### Required action:
The listing below is the input. Say how many of its lines contain "screenshot", giving the number alone.

### Information given:
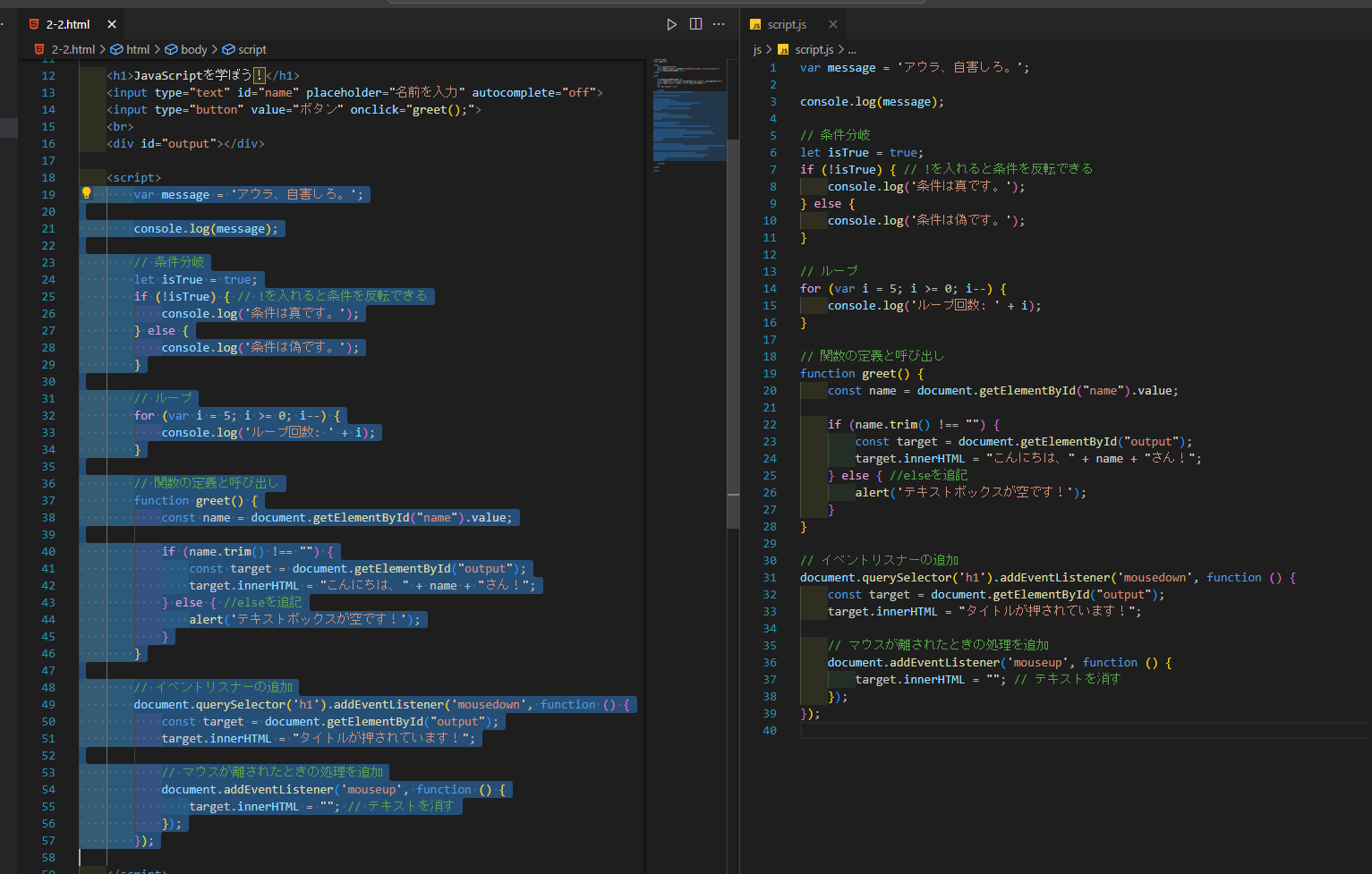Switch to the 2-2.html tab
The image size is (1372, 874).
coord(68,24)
* * *
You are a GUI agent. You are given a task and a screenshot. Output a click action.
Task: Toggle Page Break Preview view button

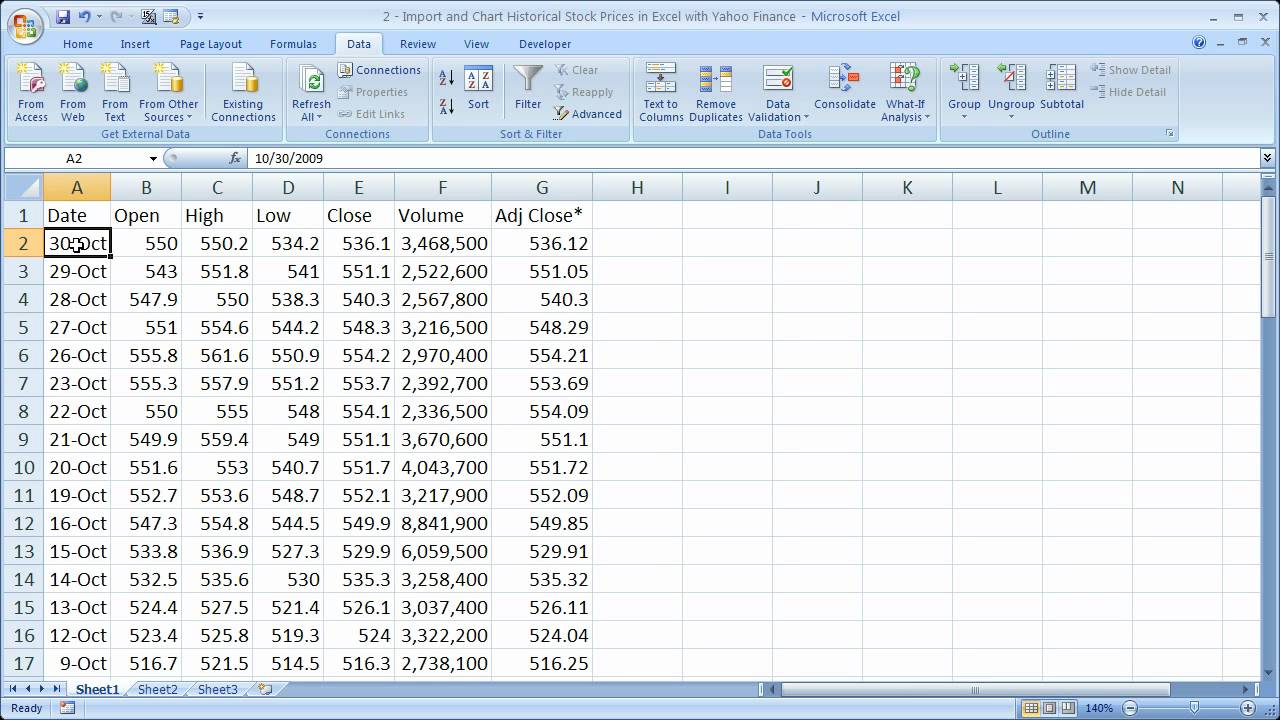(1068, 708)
==
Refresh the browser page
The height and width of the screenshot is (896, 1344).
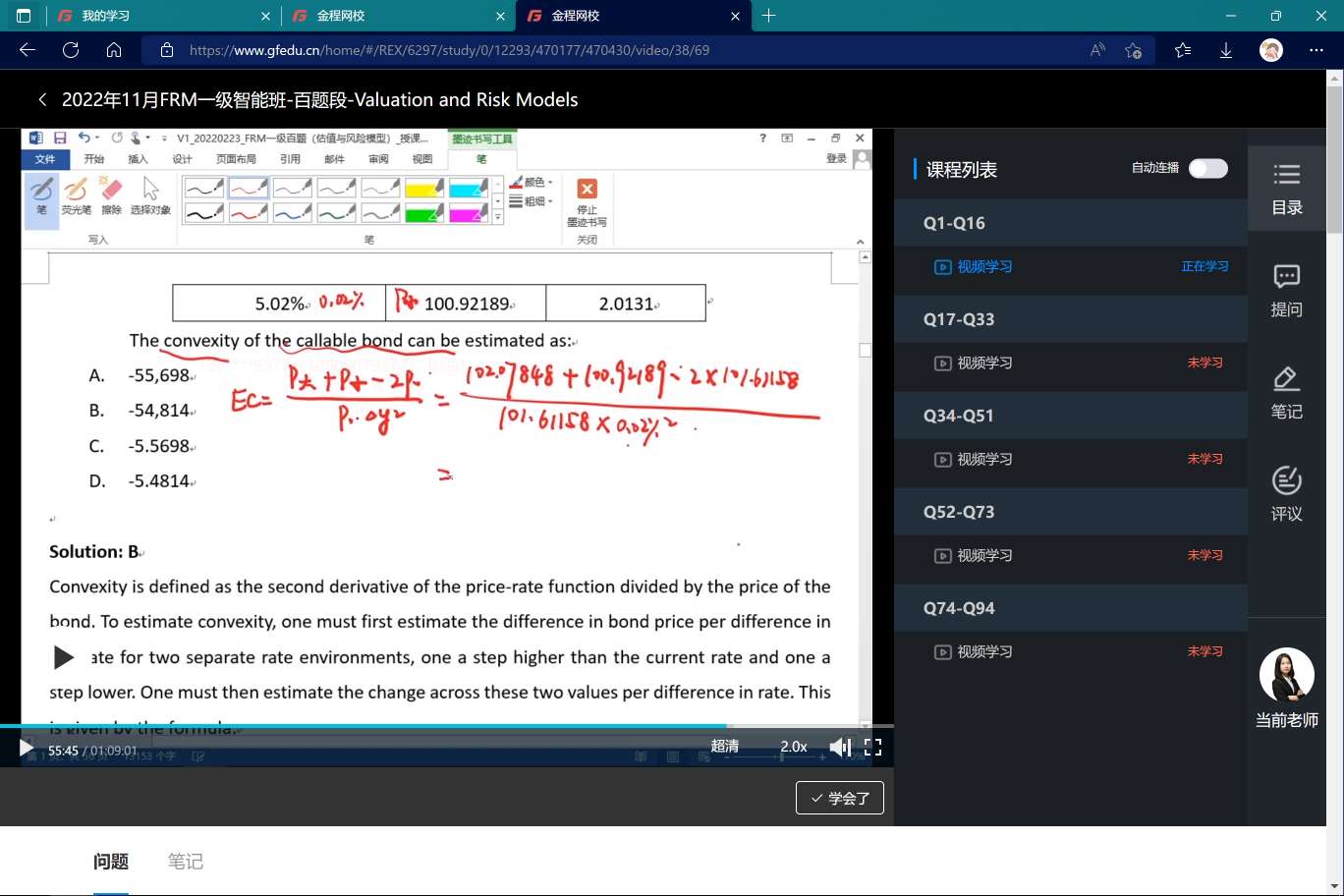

### Response to this task:
2